El presidente del Banco Central Europeo, Mario Draghi, presentó el jueves un esperado programa para comprar bonos gubernamentales y propiciar una reducción en el costo de las deudas que tiene en aprietos a varios gobiernos europeos.

El plan no contempla fijar límites a la cantidad de bonos que el BCE pueda adquirir, lo cual convierte al programa en un "apoyo totalmente eficaz" para evitar un empeoramiento de la crisis de la deuda entre los 17 países de la zona del euro.

La iniciativa — llamada Transacciones Monetarias Directas — supera a un programa limitado anterior de compra de bonos que no tuvo la magnitud suficiente para reducir decisivamente el costo de las deudas.

Draghi subrayó que, por el contrario, el nuevo programa es abierto y sin "límites cuantitativos", y argumentó que funcionará porque es "muy, muy diferente a cualquier otro programa que hayamos tenido en el pasado". El nuevo plan se mantendrá en vigencia hasta que alcance su objetivo de reducir el costo de la deuda, o algún gobierno infrinja las condiciones establecidas para recibir la ayuda.

Los mercados continuaron con alzas el jueves una vez que los inversionistas celebraron las medidas del BCE. En Europa, el índice bursátil DAX de Alemania aumentaba 2,1% a 7.113 puntos mientras el CAC-40 de Francia subía 2,3% a 3.484 unidades. El indicador británico FTSE 100 ganaba 1,2% para colocarse en 5.728 enteros.

El euro, por su parte, estaba sin cambios en 1,2593 dólares.

"El BCE no decepcionó con su decisión de comenzar un vasto programa de compra de bonos", dijo Marie Dimon, prominente asesora económica de la firma Ernst & Young.

La compra de bonos tiende a aumentar el precio de esos papeles y a reducir las tasas de interés, dado que el precio y el rédito se mueven en sentido contrario. Los gobiernos pueden entonces aprovechar los menores réditos cuando contratan deuda.

Los países deben constantemente contratar deuda mediante la venta de nuevos bonos para liquidar los anteriores que vencen, pero si las tasas crecen demasiado, pueden imposibilitar que un país cumpla con la carga de su deuda. Eso fue lo que obligó a Grecia, Irlanda y Portugal a solicitar préstamos de rescate a otras naciones de la eurozona.

España e Italia tienen ahora la misma dificultad.

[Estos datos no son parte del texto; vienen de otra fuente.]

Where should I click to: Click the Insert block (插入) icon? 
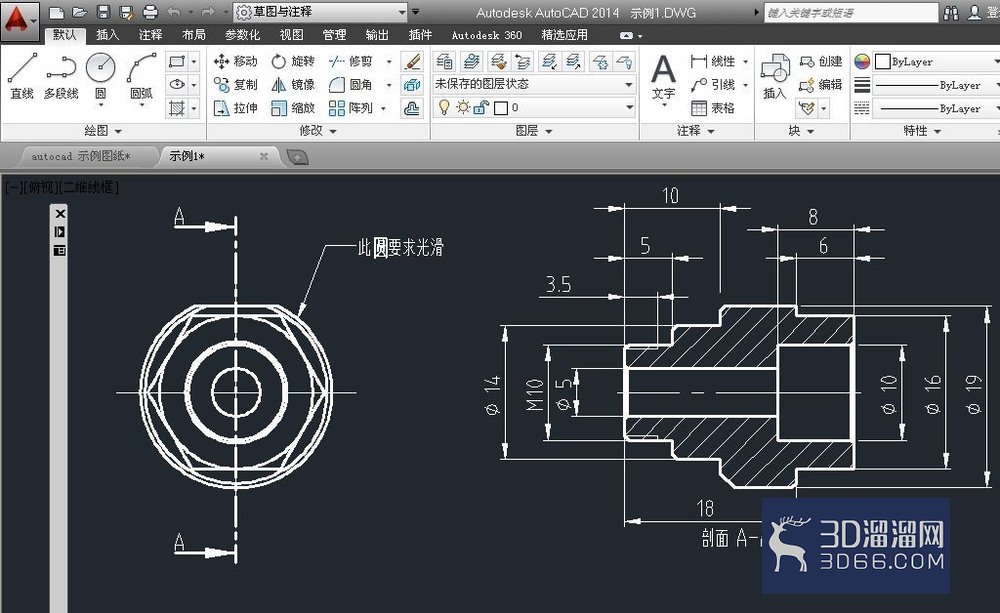click(x=775, y=77)
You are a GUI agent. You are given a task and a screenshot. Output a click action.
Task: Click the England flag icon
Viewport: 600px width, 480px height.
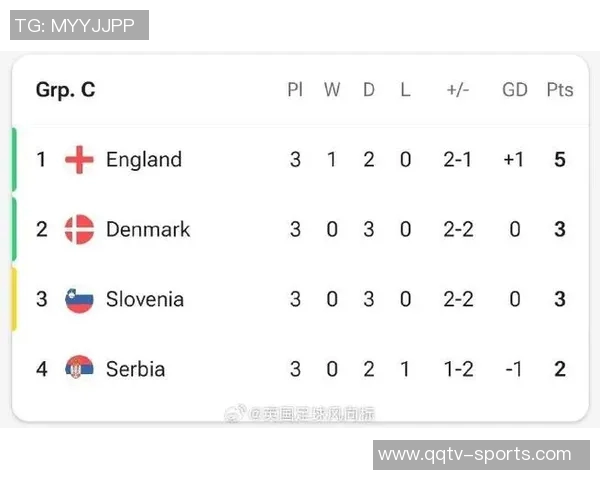pyautogui.click(x=79, y=159)
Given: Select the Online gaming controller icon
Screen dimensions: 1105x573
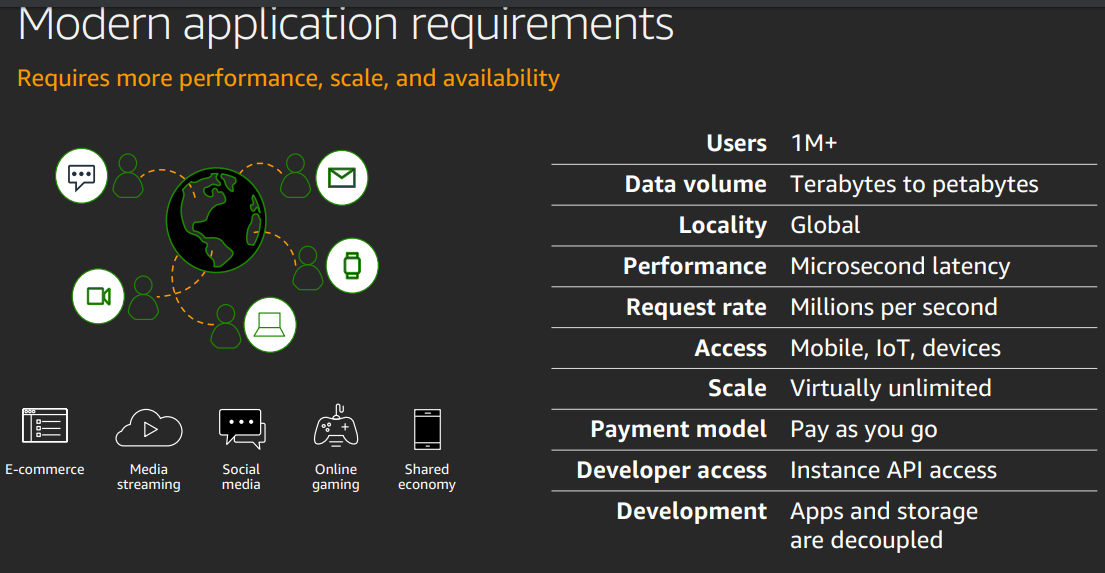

Madrid paga más de 6% en la deuda a 10 años y Roma más de 5%. Esta situación despierta el temor de que puedan salir de problemas por el alto nivel de las tasas, y de que un incumplimiento en el pago de sus deudas pueda provocar turbulencias financieras que desintegren a la eurozona y perturben a la economía mundial.

Luego de anunciarse el nuevo plan, la tasa de interés de España en su bono a 10 años disminuyó 0,3% en el día a 6,09%, mientras que el rédito de Italia a 10 años bajó 0,18% a 5,25%.

Antes de la presentación del programa, el BCE dejó su tasa preferente de interés sin cambios en un nivel récord en baja de 0,75%, una decisión que posterga nuevas medidas de estímulo para la desacelerada economía de la eurozona.

Algunos economistas esperaban que el banco también redujera los réditos con el propósito de incentivar a las economías de los 17 países que usan el euro, las cuales se contrajeron 0,2% en el segundo trimestre.

La Organización para la Cooperación y el Desarrollo Económicos advirtió el jueves en un informe preliminar que Europa ingresa a una recesión que afecta al comercio y al empleo en otras naciones del planeta.

Pero las tasas de interés están ya muy bajas, y algunos economistas se preguntan cuánto más podría ayudar un recorte en ellas. En su pasada reducción, el banco disminuyó las tasas en un cuarto de punto base el 5 de julio.